From letters to email: How we welcomed anxiety

May 13, 2020 • ☕️ 3 min read

Image from instagram

Why are you still doing this? Switch to that and you’ll save 100,000 hours of your time.
No sir. I’m fine with what I’m using.

We used to write letters once (We, as in, humans. Not us as you and me millenials).

The previous generation did. It used to take time and effort. We picked up our pens when we had something very important/interesting to communicate and then carefully use the words to put on paper and say what we were trying to say.

It took time to deliver and even longer time to get a reply, if at all.

No read receipts, mind you.

The paper was limited, the number of words you could deliver was limited and was limited. But the quality was high.

Then the email came along and we switched to that. It was better in every way. You could write more, to more people, was practically free, saved time and resources.

Read receipts, amazing.

You could connect to every person you ever knew. We could talk about anything and everything, almost in real-time.

And we started saving time, as advertised. Or did we?

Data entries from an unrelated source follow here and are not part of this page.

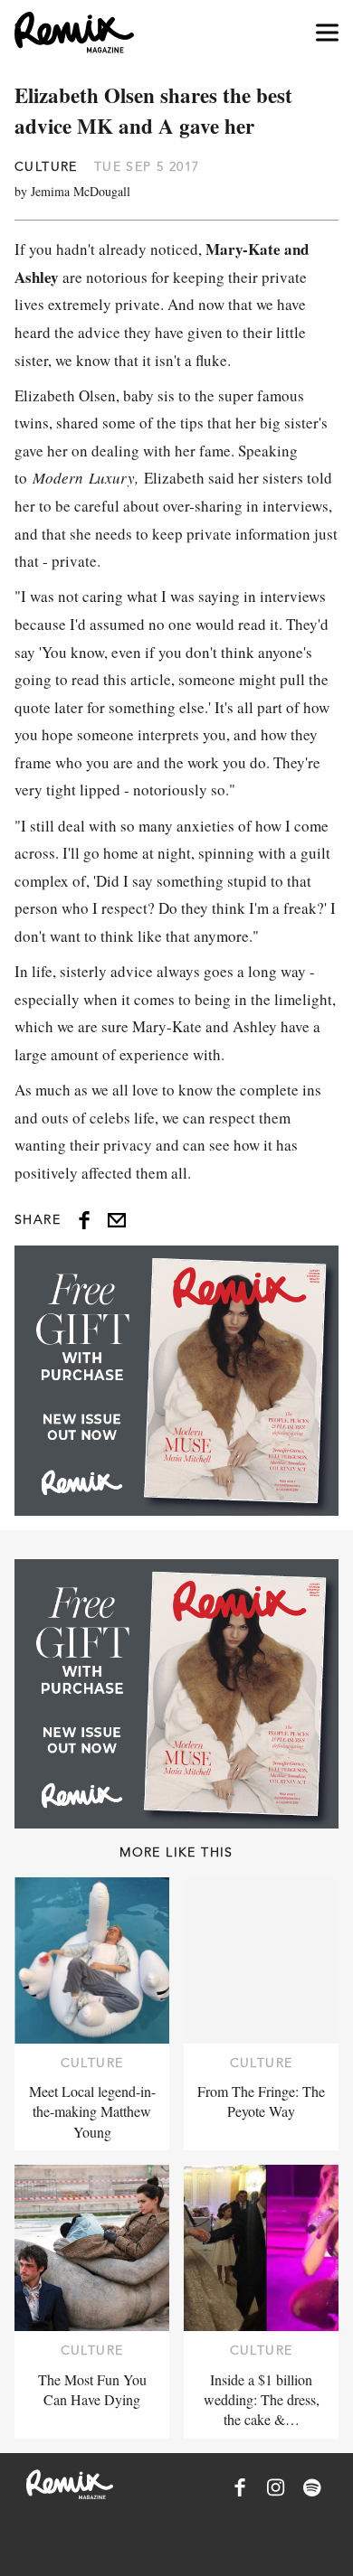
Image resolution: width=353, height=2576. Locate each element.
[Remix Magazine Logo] (74, 32)
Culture (46, 166)
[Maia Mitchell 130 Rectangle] (176, 1380)
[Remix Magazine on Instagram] (276, 2487)
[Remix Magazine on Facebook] (240, 2487)
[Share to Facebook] (84, 1220)
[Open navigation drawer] (327, 33)
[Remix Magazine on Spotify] (312, 2487)
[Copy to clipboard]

If a dialogue earlier took a week to happen, not it was happening in maybe half an hour. So we did save time, didn’t we? Quite a lot of it actually. But what did we do with that saved time?

Sure we wrote more email. We wrote to everybody. Even the ones to whom we would’ve never written in earlier times. Now, all we’re doing with our saved time is just writing more and more emails.

Now I have dozens of messages in my inbox the time I wake up. And almost every email has a person behind it expecting an ASAP reply.
And now I’m spending more time than ever just writing and replying to my mail.

Did we just enslaved ourselves by, I mean, email?!
It was meant to make our lives easier. And for us to have more time on our hands.
We just took this plane from 100mph to 10,000mph and all we got in return is anxiety?

Now in the age of connectivity, we feel ever more disconnected.

Not to mention the quality also suffered.
Earlier we used to phrase our words carefully, think our thoughts through, and also expected an equally well-written letter in return.

So What’s the solution then?

from letters to email how we welcomed anxiety 2
Image from instagram

Imagine if today you had to write to a friend or family knowing that you won’t be hearing from them in a while, you would not just share memes, would you? Okay, a few memes, I get it. But certainly, you would be compelled to write something of value.

Something which you care about and want to talk about. You won’t fill the void with your daily monotonous ramblings.

We need to strive for quality of communication not quantity.

Of course, email is irreplaceable and easily the most vital part of mass communication. But that doesn’t mean we should write just anything. Pick your battles (contacts). Have an engaging dialogue. Keep yourself in the speed limit.

A little over-speeding here and there is fine, as long as you don’t get bogged down just being an inbox slave.